I’ve found it most effective to have intimate knowledge of settings (have lived there if it’s a place, or, visit, take notes and pictures, and be able to identify everything down to the flora and fauna.) If I’m imagining a primary setting, then to create it down to drawing out, say, the floor plan. Place the furniture. Assign colors. Know the pictures on the walls. What’s the feel of the room? Gloomy? Airy? Cluttered? Whether or not an author uses everything s/he knows, it seeps into the writing and informs it.

I’ve found I have to genuinely know a setting, occupation, activity, before I can hear a character’s voice in my head fully and write in his/her point of view, especially a primary character or one engaged in a backdrop activity. I don’t think I ever use all I learn—or already know—but the knowledge infuses the writing voice.

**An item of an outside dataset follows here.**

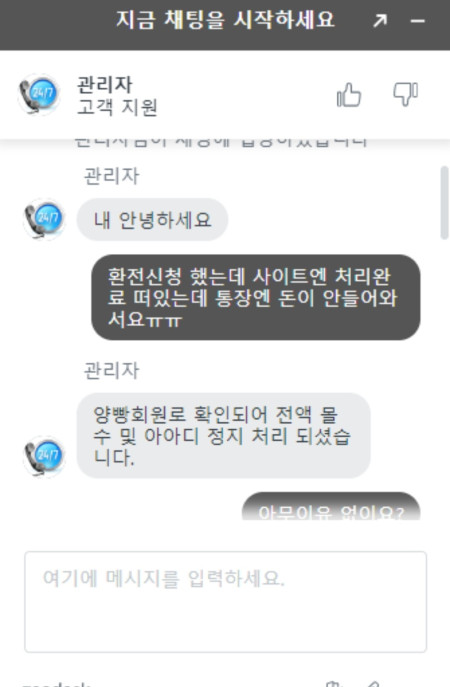Click 관리자 label above the 양빵회원 message
450x687 pixels.
click(112, 371)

A writer doesn’t have to “write what you know”…but we do need to be willing to research deeply before and while we write. It gives us a chance to live some different lives for a while, and that’s something beautiful. To research this novel, I’ll need to become a geocacher.

One Response to In The Beginning…Research!

  1. F T F

    🙂

    ***

    In writing about research, you’ve come full circle to another discussion of the importance of details. (What was it Hemingway said about writing? “The sorrow and remorse, and how the weather was.”) When you got to mentioning the choice of which pictures to put on the wall, it occurred to me that here the writer’s task mirrors the job of a set decorator on a movie crew. Locations and sets are filled with physical details. If an actor touches something, it’s a prop. Everything else is the responsibility of the set decorator. A number of years ago, I was fortunate enough to interview classic set decorator Emile Kuri (SPELLBOUND, IT’S A WONDERFUL LIFE, 20,000 LEAGUES UNDER THE SEA). He stressed that what you put on the walls is much more than mere decor. Everything must serve the higher purpose of telling us something about the character who lives in that dwelling. (One simple example from Kuri’s work: In A PLACE IN THE SUN, young up-and-comer Montgomery Clift glances at the boss’s desk and sees a check for big bucks awaiting the fellow’s signature.) To this day, I kick myself for not asking Mr. Kuri to survey his own living room wall and tell me what it told him about Emile Kuri. The sorrow, the remorse… (It was sunny outside.)